**Saved entries:**
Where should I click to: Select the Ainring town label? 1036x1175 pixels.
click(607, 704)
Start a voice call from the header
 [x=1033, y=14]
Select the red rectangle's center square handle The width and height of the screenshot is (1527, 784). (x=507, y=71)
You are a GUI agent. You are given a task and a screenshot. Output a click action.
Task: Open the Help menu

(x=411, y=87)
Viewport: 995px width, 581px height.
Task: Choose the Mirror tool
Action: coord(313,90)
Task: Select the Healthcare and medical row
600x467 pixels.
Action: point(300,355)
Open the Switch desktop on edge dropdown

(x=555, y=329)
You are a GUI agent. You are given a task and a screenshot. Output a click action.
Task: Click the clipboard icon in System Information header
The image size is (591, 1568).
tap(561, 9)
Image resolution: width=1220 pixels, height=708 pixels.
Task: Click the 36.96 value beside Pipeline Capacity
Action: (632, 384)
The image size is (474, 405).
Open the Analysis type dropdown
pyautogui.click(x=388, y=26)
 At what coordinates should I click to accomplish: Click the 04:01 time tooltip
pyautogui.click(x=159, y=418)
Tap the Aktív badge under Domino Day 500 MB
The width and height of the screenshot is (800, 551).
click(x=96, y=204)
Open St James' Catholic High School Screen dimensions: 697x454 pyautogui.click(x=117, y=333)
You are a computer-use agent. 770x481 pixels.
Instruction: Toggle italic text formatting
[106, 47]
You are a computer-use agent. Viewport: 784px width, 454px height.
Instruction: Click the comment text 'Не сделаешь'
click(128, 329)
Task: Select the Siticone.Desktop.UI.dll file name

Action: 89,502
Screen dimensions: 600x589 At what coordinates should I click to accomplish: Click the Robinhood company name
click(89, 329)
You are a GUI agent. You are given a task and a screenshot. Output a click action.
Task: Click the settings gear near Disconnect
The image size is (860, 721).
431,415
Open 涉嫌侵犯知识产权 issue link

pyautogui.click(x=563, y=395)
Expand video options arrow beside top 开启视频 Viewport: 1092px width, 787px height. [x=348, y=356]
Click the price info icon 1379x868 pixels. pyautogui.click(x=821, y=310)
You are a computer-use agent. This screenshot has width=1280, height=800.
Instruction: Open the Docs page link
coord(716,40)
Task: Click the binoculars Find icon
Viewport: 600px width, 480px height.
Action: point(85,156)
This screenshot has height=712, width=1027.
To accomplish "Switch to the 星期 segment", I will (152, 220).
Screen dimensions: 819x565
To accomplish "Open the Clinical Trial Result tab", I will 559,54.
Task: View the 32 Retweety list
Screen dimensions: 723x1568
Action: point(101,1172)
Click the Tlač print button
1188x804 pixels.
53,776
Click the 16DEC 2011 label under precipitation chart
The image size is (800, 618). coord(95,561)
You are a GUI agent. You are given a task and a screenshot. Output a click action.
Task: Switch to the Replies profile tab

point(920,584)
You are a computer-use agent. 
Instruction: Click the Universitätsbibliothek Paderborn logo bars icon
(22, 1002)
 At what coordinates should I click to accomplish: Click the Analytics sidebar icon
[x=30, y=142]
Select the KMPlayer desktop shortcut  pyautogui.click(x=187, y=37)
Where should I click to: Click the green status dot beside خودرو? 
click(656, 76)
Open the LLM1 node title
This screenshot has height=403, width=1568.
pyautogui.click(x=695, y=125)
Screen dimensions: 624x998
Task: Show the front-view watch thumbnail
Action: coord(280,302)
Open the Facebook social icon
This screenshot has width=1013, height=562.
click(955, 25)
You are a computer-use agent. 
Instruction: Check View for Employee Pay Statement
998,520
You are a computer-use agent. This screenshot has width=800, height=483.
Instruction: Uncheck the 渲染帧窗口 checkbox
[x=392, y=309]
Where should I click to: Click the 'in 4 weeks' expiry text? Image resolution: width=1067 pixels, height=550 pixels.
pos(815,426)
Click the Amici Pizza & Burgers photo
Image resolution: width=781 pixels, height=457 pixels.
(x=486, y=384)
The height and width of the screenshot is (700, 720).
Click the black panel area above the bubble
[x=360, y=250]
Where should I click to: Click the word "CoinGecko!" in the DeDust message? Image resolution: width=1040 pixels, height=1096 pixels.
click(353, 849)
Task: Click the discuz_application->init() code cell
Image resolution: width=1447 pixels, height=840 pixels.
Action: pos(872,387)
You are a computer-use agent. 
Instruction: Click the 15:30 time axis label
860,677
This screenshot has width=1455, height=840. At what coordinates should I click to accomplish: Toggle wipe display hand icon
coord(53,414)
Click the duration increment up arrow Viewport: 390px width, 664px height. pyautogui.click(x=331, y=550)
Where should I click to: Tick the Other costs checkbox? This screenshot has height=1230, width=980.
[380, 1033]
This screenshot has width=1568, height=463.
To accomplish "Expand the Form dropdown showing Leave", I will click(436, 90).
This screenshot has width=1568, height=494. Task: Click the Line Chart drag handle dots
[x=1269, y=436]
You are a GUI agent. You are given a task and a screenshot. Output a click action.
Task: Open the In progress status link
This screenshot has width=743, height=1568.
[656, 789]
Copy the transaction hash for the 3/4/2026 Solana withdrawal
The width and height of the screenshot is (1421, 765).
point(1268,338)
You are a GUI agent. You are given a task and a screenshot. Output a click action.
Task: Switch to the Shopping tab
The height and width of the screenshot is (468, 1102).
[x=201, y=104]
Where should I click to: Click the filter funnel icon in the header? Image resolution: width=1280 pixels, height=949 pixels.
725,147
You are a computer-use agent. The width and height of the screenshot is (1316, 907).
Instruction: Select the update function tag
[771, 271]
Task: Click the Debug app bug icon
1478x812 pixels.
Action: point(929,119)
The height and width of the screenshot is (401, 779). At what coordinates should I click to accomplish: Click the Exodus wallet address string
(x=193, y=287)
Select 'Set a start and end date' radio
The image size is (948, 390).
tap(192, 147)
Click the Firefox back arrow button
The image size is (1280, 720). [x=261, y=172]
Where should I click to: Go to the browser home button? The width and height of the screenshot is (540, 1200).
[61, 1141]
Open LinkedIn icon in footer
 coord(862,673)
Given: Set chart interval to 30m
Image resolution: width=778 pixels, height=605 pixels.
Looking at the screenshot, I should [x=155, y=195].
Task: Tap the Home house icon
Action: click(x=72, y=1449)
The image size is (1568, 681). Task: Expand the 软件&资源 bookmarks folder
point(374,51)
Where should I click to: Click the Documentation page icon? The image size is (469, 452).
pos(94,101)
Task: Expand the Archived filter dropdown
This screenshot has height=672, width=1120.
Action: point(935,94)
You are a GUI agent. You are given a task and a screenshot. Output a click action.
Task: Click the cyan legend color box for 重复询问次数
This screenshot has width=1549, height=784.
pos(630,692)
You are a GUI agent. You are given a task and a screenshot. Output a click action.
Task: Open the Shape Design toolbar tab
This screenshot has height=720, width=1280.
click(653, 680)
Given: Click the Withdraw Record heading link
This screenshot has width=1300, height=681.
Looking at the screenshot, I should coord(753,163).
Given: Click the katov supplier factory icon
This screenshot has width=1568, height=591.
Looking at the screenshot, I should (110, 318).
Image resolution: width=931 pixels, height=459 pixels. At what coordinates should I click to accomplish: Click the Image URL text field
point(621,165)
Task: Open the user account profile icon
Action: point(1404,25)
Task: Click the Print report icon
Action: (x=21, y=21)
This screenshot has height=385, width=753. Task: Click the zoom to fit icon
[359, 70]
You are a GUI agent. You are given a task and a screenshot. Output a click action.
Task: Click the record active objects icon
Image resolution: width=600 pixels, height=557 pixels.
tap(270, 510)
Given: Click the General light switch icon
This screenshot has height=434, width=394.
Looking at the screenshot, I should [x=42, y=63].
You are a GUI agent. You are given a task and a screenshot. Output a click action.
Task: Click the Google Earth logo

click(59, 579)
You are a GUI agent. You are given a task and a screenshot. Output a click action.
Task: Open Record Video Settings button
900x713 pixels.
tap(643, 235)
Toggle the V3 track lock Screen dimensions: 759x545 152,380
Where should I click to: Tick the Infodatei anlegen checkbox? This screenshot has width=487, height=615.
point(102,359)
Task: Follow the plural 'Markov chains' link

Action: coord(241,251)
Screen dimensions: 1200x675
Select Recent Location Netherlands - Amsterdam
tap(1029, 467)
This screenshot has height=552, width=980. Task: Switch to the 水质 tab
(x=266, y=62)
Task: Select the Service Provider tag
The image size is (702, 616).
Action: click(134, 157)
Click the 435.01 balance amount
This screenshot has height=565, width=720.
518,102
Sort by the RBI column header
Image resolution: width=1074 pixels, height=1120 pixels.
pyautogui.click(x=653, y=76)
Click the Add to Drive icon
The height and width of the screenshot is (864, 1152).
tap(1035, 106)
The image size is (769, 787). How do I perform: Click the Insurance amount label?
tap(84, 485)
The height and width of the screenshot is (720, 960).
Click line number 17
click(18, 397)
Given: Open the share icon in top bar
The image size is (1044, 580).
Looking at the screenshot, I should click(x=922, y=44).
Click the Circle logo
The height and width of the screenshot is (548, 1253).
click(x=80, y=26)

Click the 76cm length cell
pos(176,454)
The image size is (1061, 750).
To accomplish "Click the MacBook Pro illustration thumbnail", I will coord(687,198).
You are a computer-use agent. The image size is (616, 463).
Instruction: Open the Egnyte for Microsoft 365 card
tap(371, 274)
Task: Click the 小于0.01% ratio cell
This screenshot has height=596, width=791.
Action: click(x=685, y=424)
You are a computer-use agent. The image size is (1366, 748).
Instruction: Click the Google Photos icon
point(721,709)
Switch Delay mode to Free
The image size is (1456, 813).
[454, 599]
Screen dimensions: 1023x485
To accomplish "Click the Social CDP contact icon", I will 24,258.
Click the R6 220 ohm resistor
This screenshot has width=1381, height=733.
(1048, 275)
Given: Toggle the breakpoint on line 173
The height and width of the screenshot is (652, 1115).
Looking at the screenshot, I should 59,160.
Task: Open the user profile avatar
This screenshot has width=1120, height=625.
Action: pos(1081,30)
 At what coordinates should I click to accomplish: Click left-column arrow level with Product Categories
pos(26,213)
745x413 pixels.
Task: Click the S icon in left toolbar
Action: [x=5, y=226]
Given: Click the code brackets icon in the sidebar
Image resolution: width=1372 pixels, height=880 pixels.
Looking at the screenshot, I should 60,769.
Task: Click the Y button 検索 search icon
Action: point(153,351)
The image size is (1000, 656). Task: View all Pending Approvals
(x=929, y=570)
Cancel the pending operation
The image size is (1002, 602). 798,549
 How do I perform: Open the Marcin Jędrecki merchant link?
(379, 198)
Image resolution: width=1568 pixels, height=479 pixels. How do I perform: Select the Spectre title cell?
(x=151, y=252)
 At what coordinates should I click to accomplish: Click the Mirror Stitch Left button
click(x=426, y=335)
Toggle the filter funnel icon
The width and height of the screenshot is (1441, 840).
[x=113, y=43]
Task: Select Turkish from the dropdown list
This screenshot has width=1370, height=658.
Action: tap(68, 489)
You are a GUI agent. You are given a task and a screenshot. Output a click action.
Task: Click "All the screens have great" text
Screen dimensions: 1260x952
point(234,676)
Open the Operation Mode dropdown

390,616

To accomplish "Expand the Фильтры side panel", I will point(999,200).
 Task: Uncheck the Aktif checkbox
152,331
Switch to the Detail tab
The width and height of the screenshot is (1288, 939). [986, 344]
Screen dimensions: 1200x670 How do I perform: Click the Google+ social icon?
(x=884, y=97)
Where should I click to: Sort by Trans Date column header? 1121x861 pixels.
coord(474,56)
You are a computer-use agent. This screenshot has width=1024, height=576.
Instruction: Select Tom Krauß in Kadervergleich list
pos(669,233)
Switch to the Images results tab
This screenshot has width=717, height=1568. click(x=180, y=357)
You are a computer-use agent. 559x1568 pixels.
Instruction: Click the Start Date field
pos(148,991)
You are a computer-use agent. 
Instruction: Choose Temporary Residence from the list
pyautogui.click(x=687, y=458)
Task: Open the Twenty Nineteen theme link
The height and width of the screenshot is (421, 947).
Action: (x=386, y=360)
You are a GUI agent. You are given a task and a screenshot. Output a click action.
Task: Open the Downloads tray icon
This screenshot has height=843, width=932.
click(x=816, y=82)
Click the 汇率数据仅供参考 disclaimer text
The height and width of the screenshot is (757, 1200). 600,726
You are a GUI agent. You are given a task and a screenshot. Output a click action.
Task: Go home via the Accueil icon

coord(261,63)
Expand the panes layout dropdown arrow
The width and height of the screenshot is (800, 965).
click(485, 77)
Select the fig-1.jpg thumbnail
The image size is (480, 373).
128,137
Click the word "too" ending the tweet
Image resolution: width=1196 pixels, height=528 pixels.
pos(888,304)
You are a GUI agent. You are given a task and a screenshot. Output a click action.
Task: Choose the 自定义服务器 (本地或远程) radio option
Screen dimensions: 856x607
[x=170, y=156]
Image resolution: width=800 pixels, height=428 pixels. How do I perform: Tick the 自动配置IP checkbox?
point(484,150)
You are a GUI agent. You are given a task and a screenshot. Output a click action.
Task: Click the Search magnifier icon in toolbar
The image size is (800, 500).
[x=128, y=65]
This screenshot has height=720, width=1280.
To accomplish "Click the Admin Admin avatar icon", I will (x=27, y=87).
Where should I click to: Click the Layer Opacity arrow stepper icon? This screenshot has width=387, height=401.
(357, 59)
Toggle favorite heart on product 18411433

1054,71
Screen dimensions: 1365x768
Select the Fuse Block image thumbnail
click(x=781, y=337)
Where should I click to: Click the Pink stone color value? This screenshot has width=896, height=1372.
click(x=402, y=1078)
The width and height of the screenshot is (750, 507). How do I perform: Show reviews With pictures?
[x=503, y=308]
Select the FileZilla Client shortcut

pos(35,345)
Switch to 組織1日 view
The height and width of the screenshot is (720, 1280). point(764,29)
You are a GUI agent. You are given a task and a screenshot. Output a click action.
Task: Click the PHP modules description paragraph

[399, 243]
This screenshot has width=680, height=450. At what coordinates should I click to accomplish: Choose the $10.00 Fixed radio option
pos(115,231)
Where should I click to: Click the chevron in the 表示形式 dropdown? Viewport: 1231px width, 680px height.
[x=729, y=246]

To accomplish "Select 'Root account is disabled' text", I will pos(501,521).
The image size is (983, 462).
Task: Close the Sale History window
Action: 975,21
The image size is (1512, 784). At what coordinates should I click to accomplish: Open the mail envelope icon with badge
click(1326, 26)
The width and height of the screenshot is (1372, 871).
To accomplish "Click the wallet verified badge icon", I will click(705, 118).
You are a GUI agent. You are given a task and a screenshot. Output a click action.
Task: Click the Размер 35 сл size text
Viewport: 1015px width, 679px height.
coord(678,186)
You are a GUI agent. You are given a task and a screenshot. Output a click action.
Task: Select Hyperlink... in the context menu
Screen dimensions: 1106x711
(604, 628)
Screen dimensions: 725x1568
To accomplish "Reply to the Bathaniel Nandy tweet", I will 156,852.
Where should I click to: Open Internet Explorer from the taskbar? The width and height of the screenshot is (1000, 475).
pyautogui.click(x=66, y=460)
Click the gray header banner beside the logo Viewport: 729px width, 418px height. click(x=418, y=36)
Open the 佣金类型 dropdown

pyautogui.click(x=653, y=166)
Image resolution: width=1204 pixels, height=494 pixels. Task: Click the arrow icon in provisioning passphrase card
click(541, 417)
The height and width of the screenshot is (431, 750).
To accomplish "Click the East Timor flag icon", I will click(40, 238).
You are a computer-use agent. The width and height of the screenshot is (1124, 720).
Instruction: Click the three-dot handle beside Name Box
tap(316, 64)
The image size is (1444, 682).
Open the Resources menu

**REQUIRED ACTION:** Across the records, count the lines holding the string "avatar". Give the number and stop.

**SOLVED EXERCISE:** 2